**What to do**: Copy each of the items below word for word, without changing anything.

[Dataset rows]
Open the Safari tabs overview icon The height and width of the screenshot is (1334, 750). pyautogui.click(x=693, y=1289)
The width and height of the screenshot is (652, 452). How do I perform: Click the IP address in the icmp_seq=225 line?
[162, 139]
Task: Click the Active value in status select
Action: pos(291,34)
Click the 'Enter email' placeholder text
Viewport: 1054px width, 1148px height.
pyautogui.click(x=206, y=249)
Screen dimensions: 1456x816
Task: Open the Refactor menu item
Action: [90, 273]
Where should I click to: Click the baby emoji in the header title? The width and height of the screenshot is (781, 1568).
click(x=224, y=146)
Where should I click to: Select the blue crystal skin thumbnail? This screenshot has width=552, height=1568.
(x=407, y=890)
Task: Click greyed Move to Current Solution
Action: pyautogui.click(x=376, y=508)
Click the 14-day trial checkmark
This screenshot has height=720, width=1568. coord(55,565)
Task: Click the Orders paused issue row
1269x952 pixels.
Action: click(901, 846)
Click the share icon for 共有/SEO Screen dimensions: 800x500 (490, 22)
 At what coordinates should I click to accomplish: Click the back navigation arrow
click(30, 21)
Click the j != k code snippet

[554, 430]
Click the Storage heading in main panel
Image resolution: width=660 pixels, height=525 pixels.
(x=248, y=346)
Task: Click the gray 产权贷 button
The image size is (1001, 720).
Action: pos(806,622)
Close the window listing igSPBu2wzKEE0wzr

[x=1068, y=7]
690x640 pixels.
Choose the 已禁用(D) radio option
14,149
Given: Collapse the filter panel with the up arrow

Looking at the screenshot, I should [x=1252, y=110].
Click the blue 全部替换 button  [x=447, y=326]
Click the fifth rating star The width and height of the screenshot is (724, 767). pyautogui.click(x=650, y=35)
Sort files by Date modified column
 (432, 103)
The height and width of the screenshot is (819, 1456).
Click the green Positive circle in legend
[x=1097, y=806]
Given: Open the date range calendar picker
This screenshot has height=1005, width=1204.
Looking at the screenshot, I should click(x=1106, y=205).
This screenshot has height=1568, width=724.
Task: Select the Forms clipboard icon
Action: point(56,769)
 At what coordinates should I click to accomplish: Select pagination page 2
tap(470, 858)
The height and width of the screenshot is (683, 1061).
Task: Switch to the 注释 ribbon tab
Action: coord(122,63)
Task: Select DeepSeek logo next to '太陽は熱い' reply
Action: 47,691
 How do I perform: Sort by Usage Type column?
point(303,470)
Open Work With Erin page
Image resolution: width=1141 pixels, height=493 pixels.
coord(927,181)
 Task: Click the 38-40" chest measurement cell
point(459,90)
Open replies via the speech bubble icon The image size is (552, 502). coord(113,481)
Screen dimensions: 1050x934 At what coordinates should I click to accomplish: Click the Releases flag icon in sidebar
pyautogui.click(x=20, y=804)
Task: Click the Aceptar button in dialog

**Solution below**:
Open the Safari tabs overview icon The height and width of the screenshot is (1334, 750). pyautogui.click(x=693, y=1289)
The width and height of the screenshot is (652, 452). How do I perform: Click the IP address in the icmp_seq=225 line?
[162, 139]
Task: Click the Active value in status select
Action: pos(291,34)
Click the 'Enter email' placeholder text
Viewport: 1054px width, 1148px height.
pyautogui.click(x=206, y=249)
Screen dimensions: 1456x816
Task: Open the Refactor menu item
Action: [90, 273]
Where should I click to: Click the baby emoji in the header title? The width and height of the screenshot is (781, 1568).
click(x=224, y=146)
Where should I click to: Select the blue crystal skin thumbnail? This screenshot has width=552, height=1568.
(x=407, y=890)
Task: Click greyed Move to Current Solution
Action: pyautogui.click(x=376, y=508)
Click the 14-day trial checkmark
This screenshot has height=720, width=1568. coord(55,565)
Task: Click the Orders paused issue row
1269x952 pixels.
Action: click(901, 846)
Click the share icon for 共有/SEO Screen dimensions: 800x500 (490, 22)
 At what coordinates should I click to accomplish: Click the back navigation arrow
click(30, 21)
Click the j != k code snippet

[554, 430]
Click the Storage heading in main panel
Image resolution: width=660 pixels, height=525 pixels.
(x=248, y=346)
Task: Click the gray 产权贷 button
The image size is (1001, 720).
Action: pos(806,622)
Close the window listing igSPBu2wzKEE0wzr

[x=1068, y=7]
690x640 pixels.
Choose the 已禁用(D) radio option
14,149
Given: Collapse the filter panel with the up arrow

Looking at the screenshot, I should [x=1252, y=110].
Click the blue 全部替换 button  [x=447, y=326]
Click the fifth rating star The width and height of the screenshot is (724, 767). pyautogui.click(x=650, y=35)
Sort files by Date modified column
 (432, 103)
The height and width of the screenshot is (819, 1456).
Click the green Positive circle in legend
[x=1097, y=806]
Given: Open the date range calendar picker
This screenshot has height=1005, width=1204.
Looking at the screenshot, I should click(x=1106, y=205).
This screenshot has height=1568, width=724.
Task: Select the Forms clipboard icon
Action: point(56,769)
 At what coordinates should I click to accomplish: Select pagination page 2
tap(470, 858)
The height and width of the screenshot is (683, 1061).
Task: Switch to the 注释 ribbon tab
Action: coord(122,63)
Task: Select DeepSeek logo next to '太陽は熱い' reply
Action: 47,691
 How do I perform: Sort by Usage Type column?
point(303,470)
Open Work With Erin page
Image resolution: width=1141 pixels, height=493 pixels.
coord(927,181)
 Task: Click the 38-40" chest measurement cell
point(459,90)
Open replies via the speech bubble icon The image size is (552, 502). coord(113,481)
Screen dimensions: 1050x934 At what coordinates should I click to accomplish: Click the Releases flag icon in sidebar
pyautogui.click(x=20, y=804)
Task: Click the Aceptar button in dialog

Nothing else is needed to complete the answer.